Monday, January 6, 2014
Bernard Kouchner was one of the co-founders of Medecins San Frontieres (MSF) – Doctors without Borders - and Médecins du Monde – Doctors of the World. The doctors involved in these globally-based organizations have done outstanding work in bringing medical knowledge, procedures and services - that the inhabitants of economically advanced nations take for granted - to parts of the world where the medical infrastructure is inadequate or entirely absent. Kouchner has led an amazing life that reflects his deep and abiding passion for social justice.
Kouchner was born on November 1, 1939 in Avignon France. His father was Jewish and his paternal grandparents perished in the Nazi German concentration camps during World War II. It was the realization of the enormity of the Holocaust that inspired Kouchner to dedicate his energies to humanitarian efforts. As a young man, he had an abiding interest in medicine, and chose gastroenterology as his specialty.
In regards to his personal life, Kouchner has three children, Julie, Camille and Antoine, by his first wife, Évelyne Pisier, a professor of law, and one child, Alexandre, by his current wife Christine Ockrent, a television journalist.
He has been involved throughout his adult life with issues of social justice and has functioned in leadership capacities not only within the medical profession but also in politics and government. Kouchner has never shied away from controversy when issues that reflected his principles were at stake.
He was an outspoken member of the French Communist Party (FCP) while in his twenties and was expelled from the party in 1966 when he attempted to radically transform the party’s leadership. During the political turmoil in France in 1968 earmarked by student-led revolts, Kouchner headed the medical faculty strike committee at the University of the Sorbonne in Paris.

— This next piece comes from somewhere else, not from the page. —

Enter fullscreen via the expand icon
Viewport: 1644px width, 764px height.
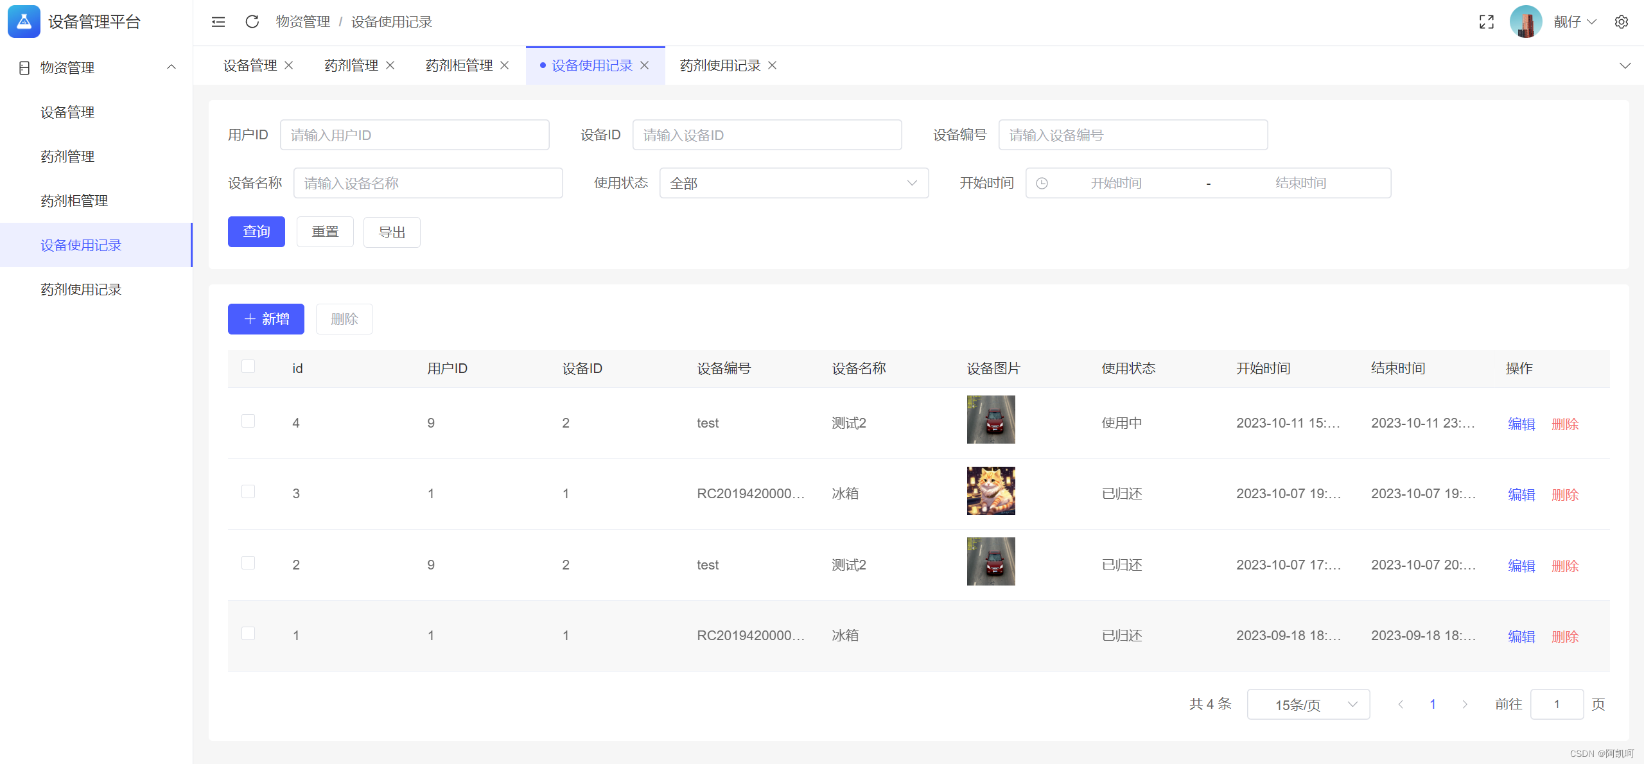click(1486, 22)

In that same year he worked as a physician for the Red Cross in Biafra in the midst of the devastating civil war that engulfed Nigeria. His experiences there had such a profound effect upon him that he was motivated to help bring into being the MSF – it was founded on December 20, 1971. The inspiration for the creation of the MSF came from the frustration of the doctors who volunteered their services to treat the victims of two horrendous global events – the Civil War in Biafra as mentioned previously and the tidal wave that decimated the people of what is now the country of Bangladesh. The groups responding to these catastrophes were frustrated by the shortcomings of international aid as it was configured. They also felt that by bending to the will of individual nations, their efforts to provide medical relief in a timely fashion were often thwarted. The organization, Doctors of the World was subsequently founded in 1980.
Kouchner also voluntarily offered his services and expertise during the siege of the Naba refugee camp in East Beirut Lebanon during that country’s Civil War (1975-1990). He took great risks to his own personal safety and worked closely with Shia cleric Imam Musa al-Sadr.

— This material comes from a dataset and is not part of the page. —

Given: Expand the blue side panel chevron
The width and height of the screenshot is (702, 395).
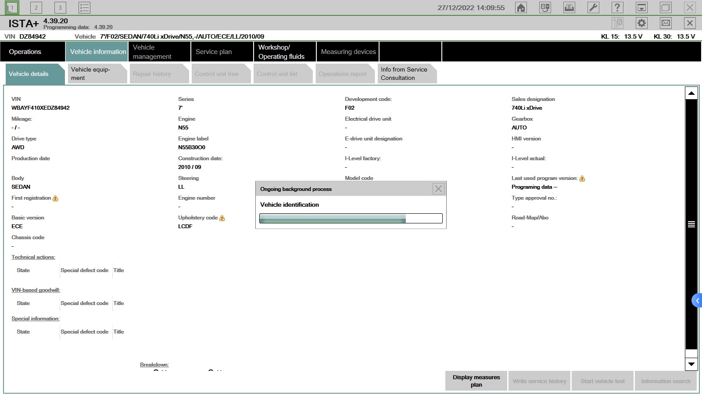Looking at the screenshot, I should pyautogui.click(x=697, y=301).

Kouchner has had a remarkable political career in France. His political experience is briefly enumerated below –
• In 1988, he became Secretary of State for Humanitarian Action.

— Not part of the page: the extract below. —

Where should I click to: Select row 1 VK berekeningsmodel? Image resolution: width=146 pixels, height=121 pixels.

• During the Presidency of Francois Mitterrand (1981-1995), he served as Minister of Health (1992).
• Between 1993 and 1997, he was a member of the European Parliament.
• In 1997, while Lionel Jospin was Prime Minister, he was again chosen for the post of Minister of Health.
• From 2007 until 2010 he served as the French Minister of Foreign and European Affairs during the presidency of Nicolas Sarkozy.
On account of his considerable experience not only in government, but most importantly in regard to his humanitarian efforts around the world, UN Secretary General Kofi Annan nominated Kouchner as the second UN Special Representative and Head of the United Nations Interim Administration Mission in Kosovo (UNMIK). In this position, he provided the leadership to guide UN efforts to rebuild the civil and economic infrastructure in Kosovo following the devastating aftermath of a protracted and devastating conflict. His efforts proved invaluable; he was ultimately replaced on 21 January 2001 by Danish Social Democrat Hans Hækkerup.
Following these involvements, he was chosen to be the French Minister of Health for the third time in his career; until, the 2002 elections in France led to his displacement. He also was awarded an honorary doctorate by the University of Pristina for his services to Kosovo.
Kouchner has spoken out repeatedly against social injustice wherever it was evident. In early 2003, he argued for the removal of President Saddam Hussein of Iraq, but he made it clear that he did not advocate using war to unseat him claiming that the welfare of the people of Iraq should be the primary focus. He detailed his arguments in an editorial that appeared in the Le Monde in February 2003. He proposed that Hussein should be removed via a UN action using diplomatic means.
In regards to the current impasse over Iran’s nuclear program, Kouchner published his comments and responded to an interview in September of 2007 in which he stated, “We will negotiate until the end.” Although he went on to warn of the possibility of war, he claimed later that he was not advocating armed conflict.
Kouchner has dedicated his adult life to serving those in need. His major contribution to the world is not only through his direct involvement as a caring physician to those in dire circumstances but also through his participation in the creation of the MSF whose humanitarian efforts have saved countless lives across the globe and assisted countless survivors of both natural and human-caused disasters.